L’accordo trovato a Bruxelles avrebbe apportato dei benefici all’esecutivo giallorosso, che ora pare possa godere di un indice di gradimento pari a 61 (+4) raggiungendo così il livello più elevato del Conte bis. Anche il gradimento personale nei confronti del presidente del Consiglio vede un aumento da 63 a 65 (ad aprile, nel pieno dell’emergenza Coronavirus, aveva raggiunto il picco di 66). L’ultimo sondaggio Ipsos per il Corriere della Sera conferma che la stessa tendenza positiva riguarda i leader e i capidelegazione della maggioranza; quelli dell’opposizione fanno segnare una sostanziale stabilità rispetto al mese di giugno.

Il referendum

Il 20 e il 21 settembre rappresentano due date importantissime per il nostro Paese. In totale saranno 7 le Regioni chiamate al voto: Campania, Liguria, Marche, Puglia, Toscana, Valle d’Aosta e Veneto. Si tratterà di una sorta di election day, considerando che le elezioni Regionali – stando al decreto Elezioni da poco approvato – saranno accorpate al primo turno delle Amministrative e al referendum sul taglio dei parlamentari.
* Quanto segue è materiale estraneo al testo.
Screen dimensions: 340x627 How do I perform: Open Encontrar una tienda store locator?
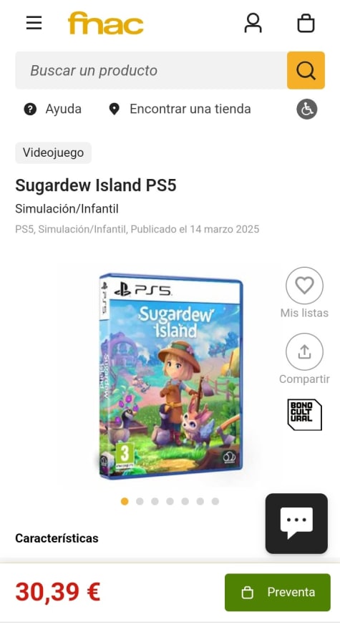click(x=180, y=109)
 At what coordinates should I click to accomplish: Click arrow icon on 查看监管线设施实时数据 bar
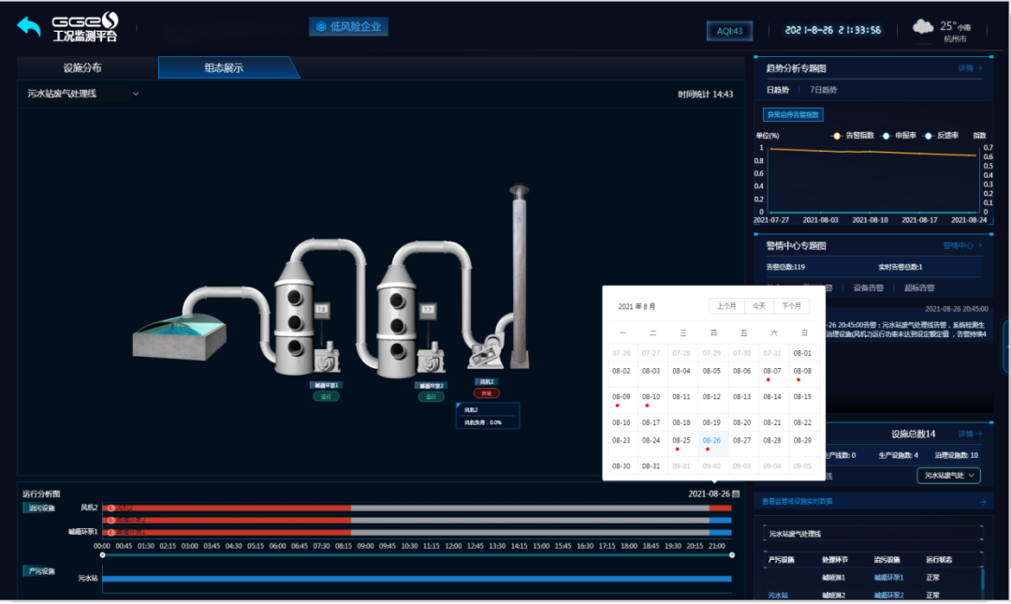tap(980, 502)
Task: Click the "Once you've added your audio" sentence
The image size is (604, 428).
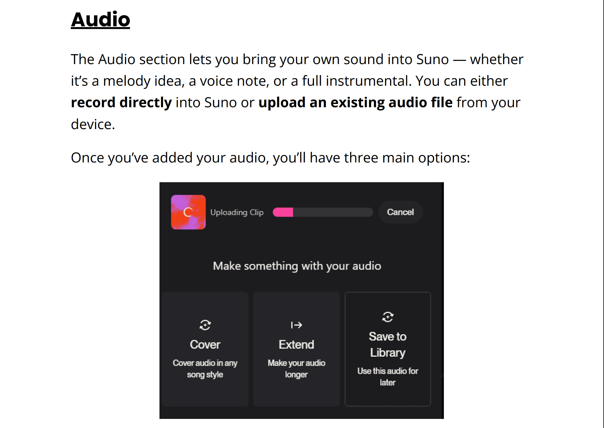Action: tap(270, 158)
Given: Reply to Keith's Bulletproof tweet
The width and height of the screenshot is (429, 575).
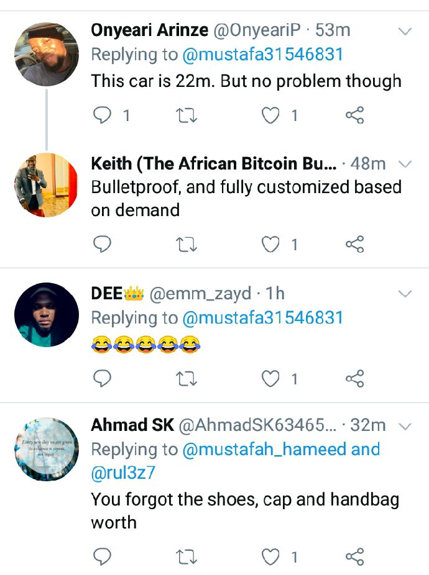Looking at the screenshot, I should pos(102,245).
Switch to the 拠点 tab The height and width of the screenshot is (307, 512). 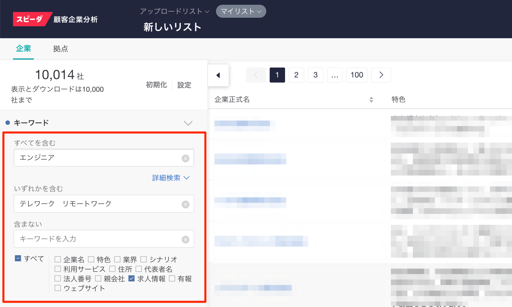pos(60,49)
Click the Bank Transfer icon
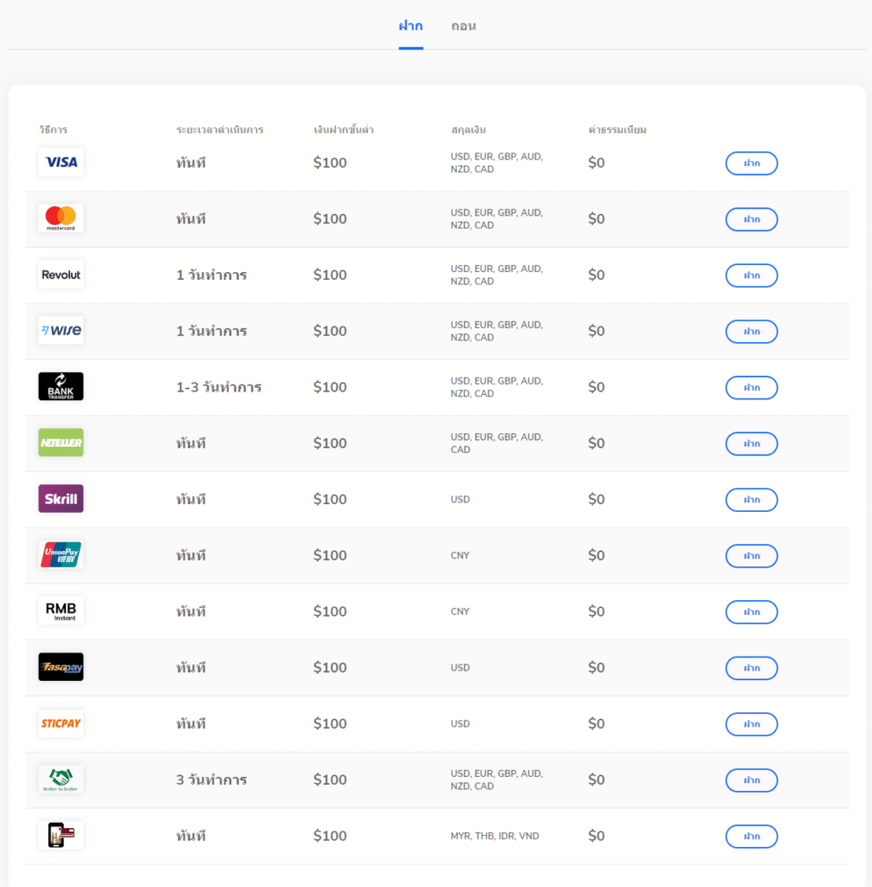This screenshot has height=887, width=872. coord(61,386)
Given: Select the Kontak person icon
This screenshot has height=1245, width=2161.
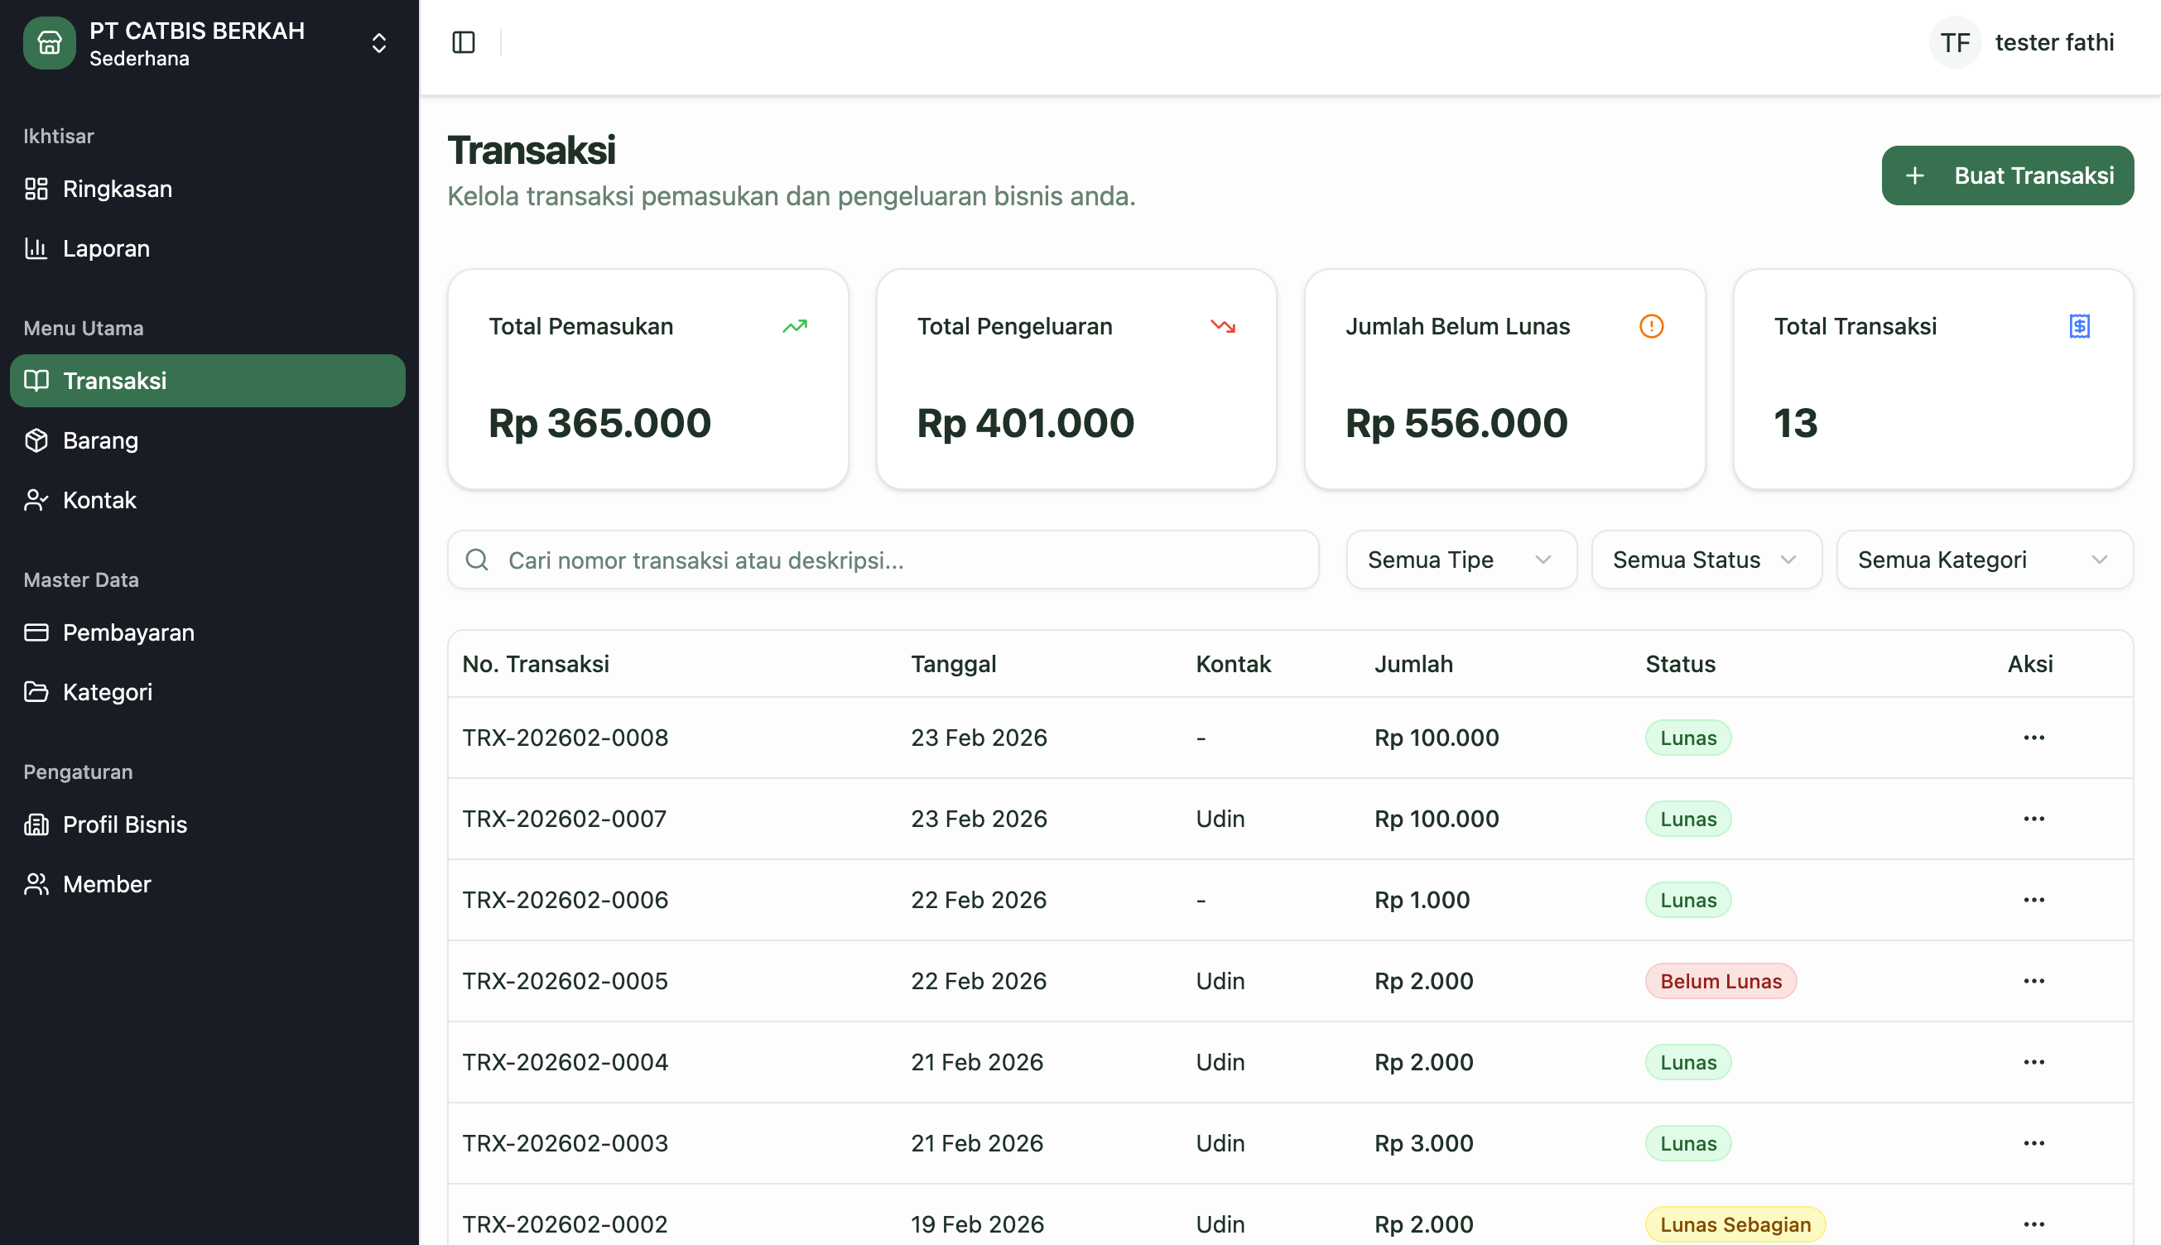Looking at the screenshot, I should coord(36,500).
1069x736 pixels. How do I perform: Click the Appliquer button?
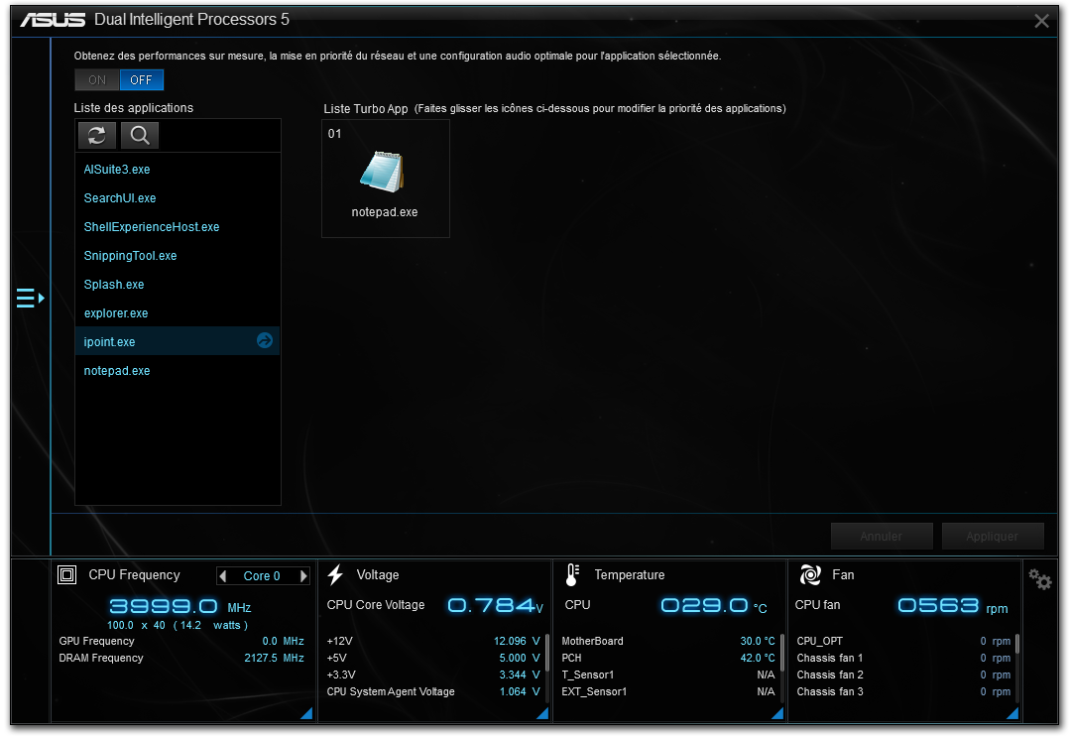click(993, 537)
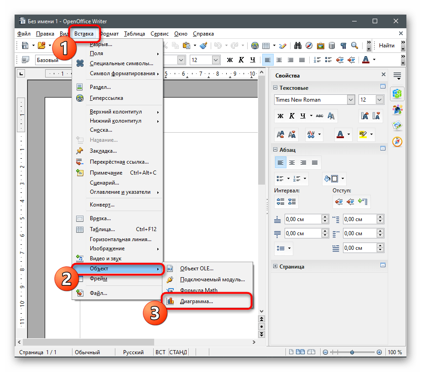Image resolution: width=421 pixels, height=372 pixels.
Task: Click the Найти button in toolbar
Action: click(386, 46)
A oggi solo un italiano su tre (35%, in crescita di 7 punti rispetto al mese scorso) è a conoscenza della possibilità di confermare o respingere la riforma che prevede la riduzione del numero dei deputati (da 630 a 400) e dei senatori (da 315 a 200). Ben tre intervistati su quattro (72%, contro il 67% di giugno) giudicano molto o abbastanza importante il referendum. Il risultato appare davvero scontato: il 49% (+3% rispetto a giugno) dichiara che voterebbe a favore; solamente l’8% dichiara che si esprimerebbe contro. Anche i pronostici sembrano essere netti: il 48% si aspetta che la riforma sarà approvata; il 12% è di parere opposto; il 40% non si esprime.